EXERCISE PROMPT: Find the line containing "Instruction: Choose the", then return it and every line after it through the end of the records, exactly. Leave out pictures.

___ SOURCE RECORDS

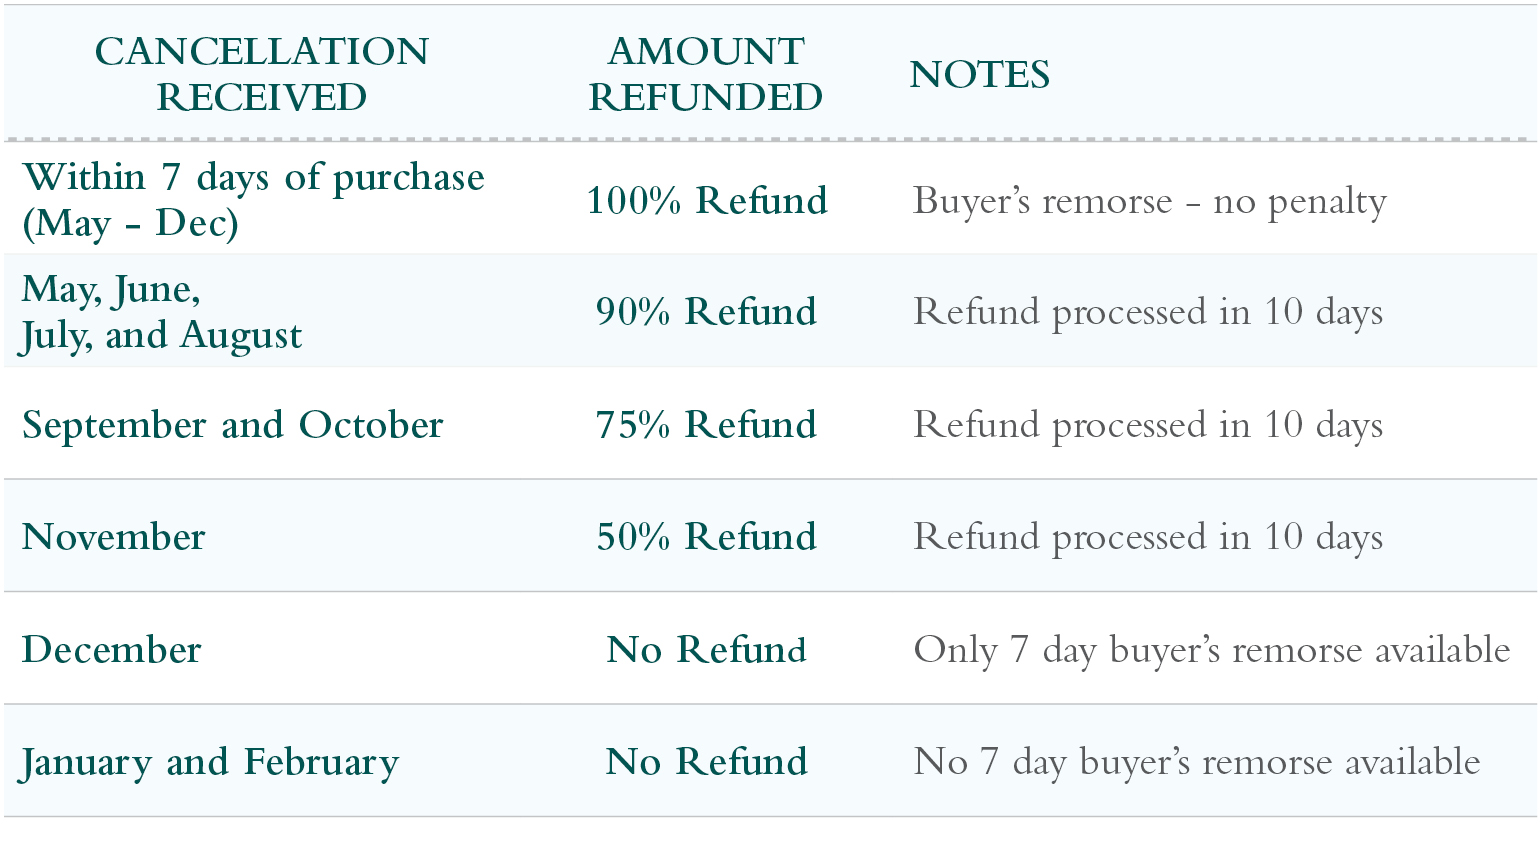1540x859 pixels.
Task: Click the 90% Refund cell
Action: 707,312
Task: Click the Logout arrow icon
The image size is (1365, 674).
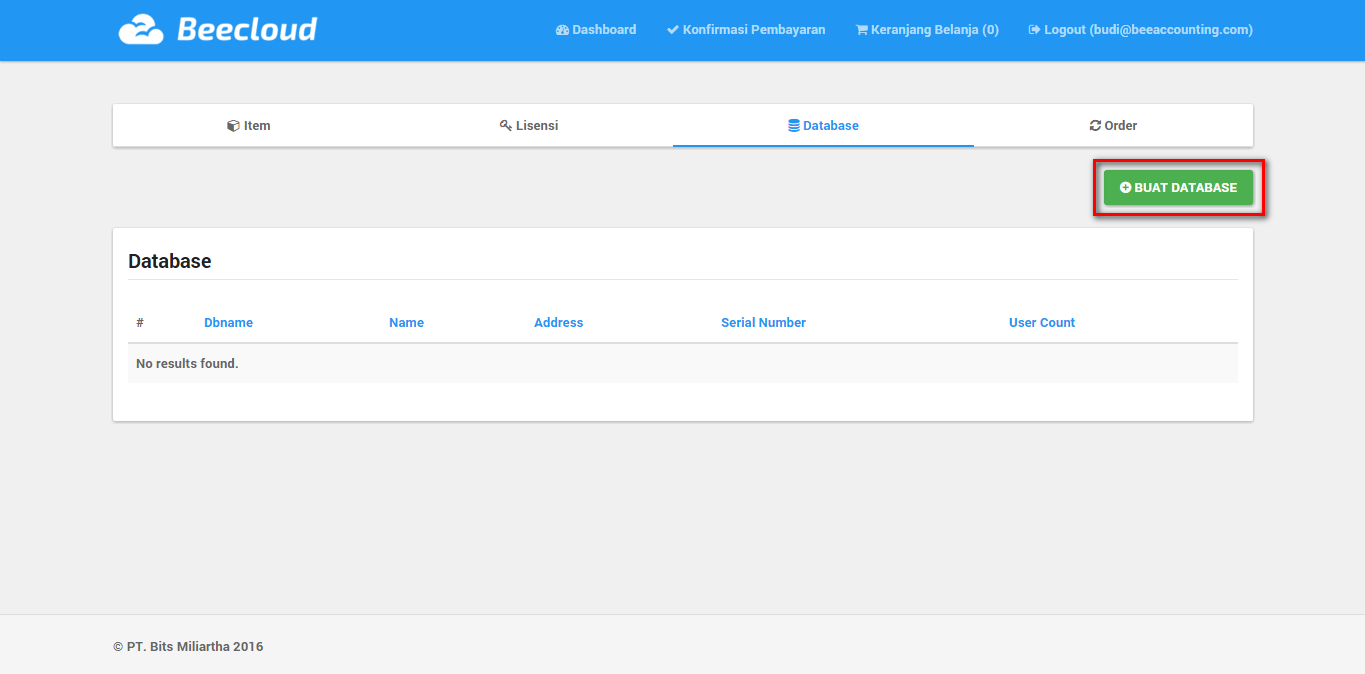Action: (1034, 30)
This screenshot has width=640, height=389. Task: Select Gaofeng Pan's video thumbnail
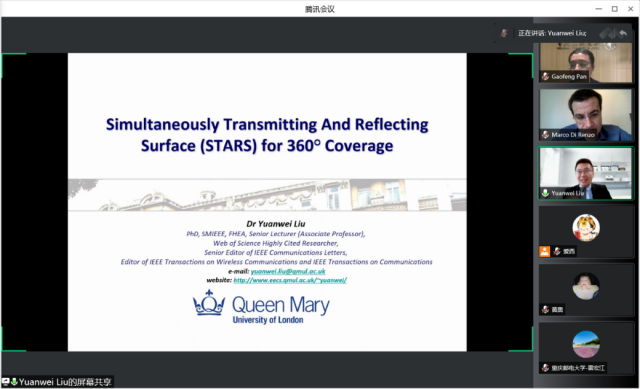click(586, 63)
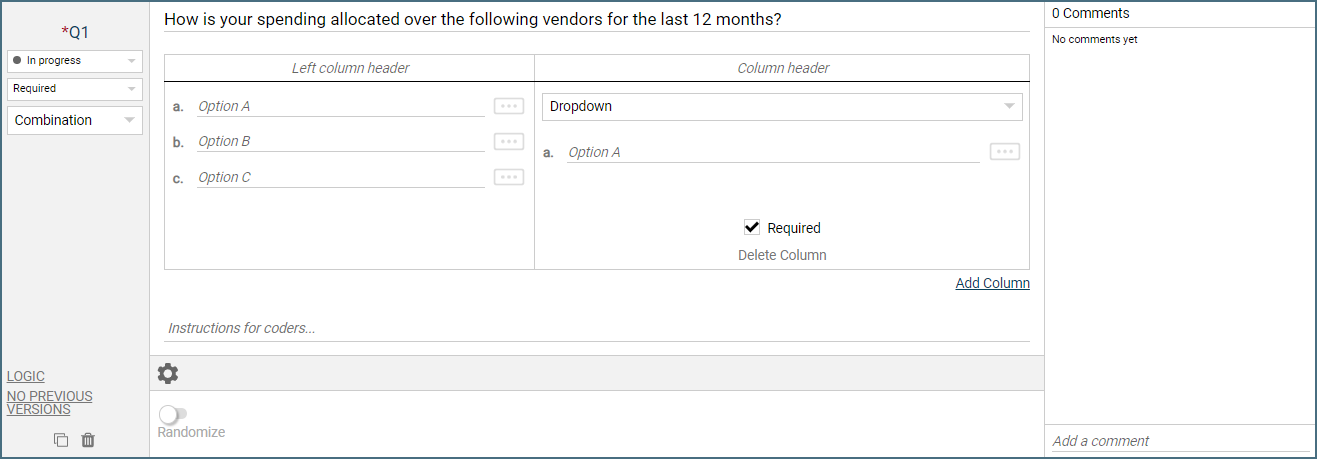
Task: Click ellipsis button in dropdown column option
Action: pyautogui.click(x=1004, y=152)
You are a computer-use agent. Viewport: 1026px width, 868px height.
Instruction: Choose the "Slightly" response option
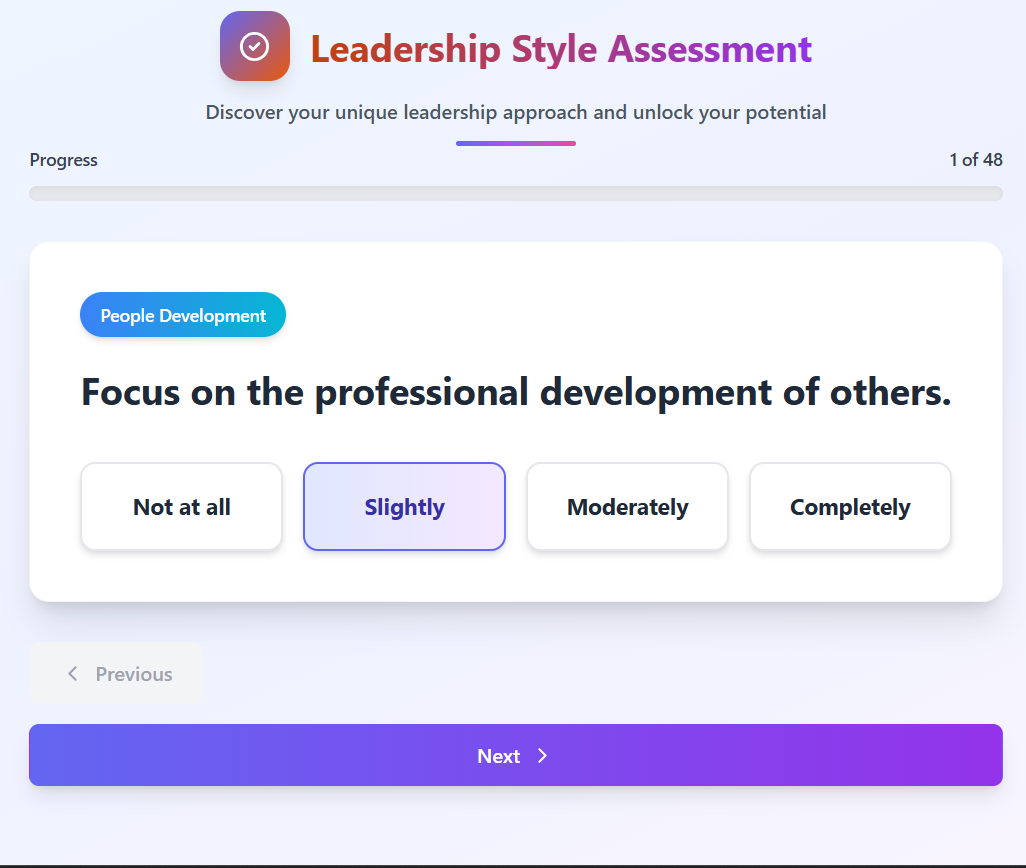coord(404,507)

______

FINISHED TASK:
Instruction: Choose the "Slightly" response option
coord(404,507)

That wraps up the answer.